8Foto© hoy.esImanol Pradales apela a la integración cultural de los inmigrantes en su mensaje de Fin de Año
La costumbre del mensaje navideño del mandamás la impuso Franco y la han seguido los dos jefes del Estado que le han sucedido a título de Rey: Juan Carlos I y Felipe VI. Es una característica de nuestra España de hoy que desde sus orígenes se ha replicado esta costumbre en cada uno de los reinos de taifas que hemos dado en llamar comunidades autónomas. Cada lehendakari o presidente de las 17 autonomías se ve a sí mismo como un pequeño rey, como aquella criatura de Otto Soglow que leíamos en el TBO de aquellos años.

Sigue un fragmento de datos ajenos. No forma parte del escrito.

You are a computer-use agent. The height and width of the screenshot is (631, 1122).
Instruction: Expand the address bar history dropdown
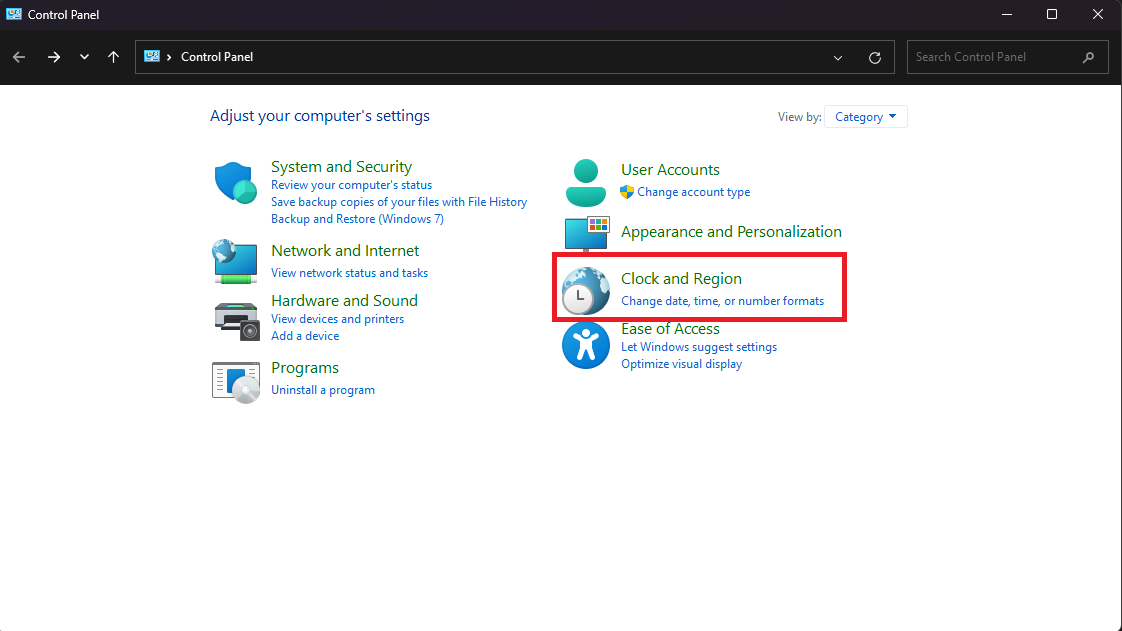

En el caso del nacionalismo vasco, esto es especialmente sensible, quizá porque el sueño húmedo de todos ellos, que repiten sin desmayo (los vascos nunca hemos tenido rey) es rigurosamente desmentido por la historia desde la Edad Media según la tradición juradera.
El rey juraba guardar los fueros principalmente bajo el árbol de Guernica, frente a la Casa de Juntas y junto a la ermita de Santa María la Antigua. En compensación, los junteros lo acataban como señor de Vizcaya.